Architectural Diagraming

Provide clients with insights and involve them in the thinking process creates transparency and credibility.

Freehand drawing input, as opposed to structured diagram entry and editing inspires sketching and captures ideas to be shared.

From original idea to building plans any architect depends on instant client feedback. Including clients in the process of building ideas engages the client and provides an open and creative client relationship.

Diagrams omit a detailed scale or realistic pictorial representations making it easier for clients and stake holders to visualize structural thinking and apply it directly to their vision.

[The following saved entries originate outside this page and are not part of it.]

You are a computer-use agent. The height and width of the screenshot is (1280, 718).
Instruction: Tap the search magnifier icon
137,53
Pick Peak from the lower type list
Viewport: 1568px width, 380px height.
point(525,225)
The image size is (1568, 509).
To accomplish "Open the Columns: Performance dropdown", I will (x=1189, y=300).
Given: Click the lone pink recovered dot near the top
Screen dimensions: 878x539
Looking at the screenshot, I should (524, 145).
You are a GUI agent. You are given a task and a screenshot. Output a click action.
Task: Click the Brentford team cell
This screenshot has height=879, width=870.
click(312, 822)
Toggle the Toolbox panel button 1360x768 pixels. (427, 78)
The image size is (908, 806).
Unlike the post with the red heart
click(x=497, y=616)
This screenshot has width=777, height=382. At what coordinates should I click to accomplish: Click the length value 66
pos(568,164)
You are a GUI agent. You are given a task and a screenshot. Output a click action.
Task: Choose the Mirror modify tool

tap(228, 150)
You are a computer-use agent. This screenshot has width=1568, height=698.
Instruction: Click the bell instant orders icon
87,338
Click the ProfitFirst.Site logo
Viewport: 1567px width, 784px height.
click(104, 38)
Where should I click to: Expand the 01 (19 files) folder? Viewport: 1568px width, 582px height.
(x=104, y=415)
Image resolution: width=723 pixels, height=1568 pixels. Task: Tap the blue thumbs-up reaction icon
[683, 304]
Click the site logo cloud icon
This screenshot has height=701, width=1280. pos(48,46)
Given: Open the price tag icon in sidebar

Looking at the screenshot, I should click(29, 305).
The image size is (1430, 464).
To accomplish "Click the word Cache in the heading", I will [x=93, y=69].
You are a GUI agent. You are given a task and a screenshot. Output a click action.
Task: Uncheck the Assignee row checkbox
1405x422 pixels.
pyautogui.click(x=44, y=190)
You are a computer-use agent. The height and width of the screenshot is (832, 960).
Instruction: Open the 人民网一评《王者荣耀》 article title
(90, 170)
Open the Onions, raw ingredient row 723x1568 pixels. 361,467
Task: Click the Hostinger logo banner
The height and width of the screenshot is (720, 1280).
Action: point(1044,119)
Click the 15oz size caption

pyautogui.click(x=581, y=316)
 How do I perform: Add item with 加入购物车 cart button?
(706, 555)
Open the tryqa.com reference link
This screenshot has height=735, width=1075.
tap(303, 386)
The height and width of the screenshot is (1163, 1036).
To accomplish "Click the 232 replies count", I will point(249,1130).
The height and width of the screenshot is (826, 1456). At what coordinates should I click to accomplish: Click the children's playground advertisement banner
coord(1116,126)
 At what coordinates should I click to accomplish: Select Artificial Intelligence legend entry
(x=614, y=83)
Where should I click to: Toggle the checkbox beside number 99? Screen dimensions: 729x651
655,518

A diagram may represent functional spaces in a floor plan as crude ‘bubbles’, showing only sizes, adjacencies, containment, and connections.

A sketch, in contrast, is about spatial form. It is executed with a finer resolution that indicates attributes of shape. A sketch often comprises repetitive overtraced lines made to explore precise.

 

Different Drawing Applications:

  • softline (freehand) and
  • hardline (drafted)
  • schematic drawings,
  • working drawings, as well as different projections

Conojo structured tools provide a basis for using free hand tools to express random relationships.

 

Provide clients with insights and involve them in the thinking process creates transparency and credibility.

Conojo drawing tools

  • Freehand drawing input, as opposed to structured diagram entry and editing inspires sketching and captures ideas to be shared.
  • Maintaining and sharing relationships between shapes can easily be accomplished with multi use annotation tool box.
  • Quickly Recognize ‘emergent’ patterns and configurations in a diagram.
  • Perform transformations that carry one diagram to another.
  • Identifying similarities and differences among diagrams.
  • Representing designs at varying levels of abstraction and detail.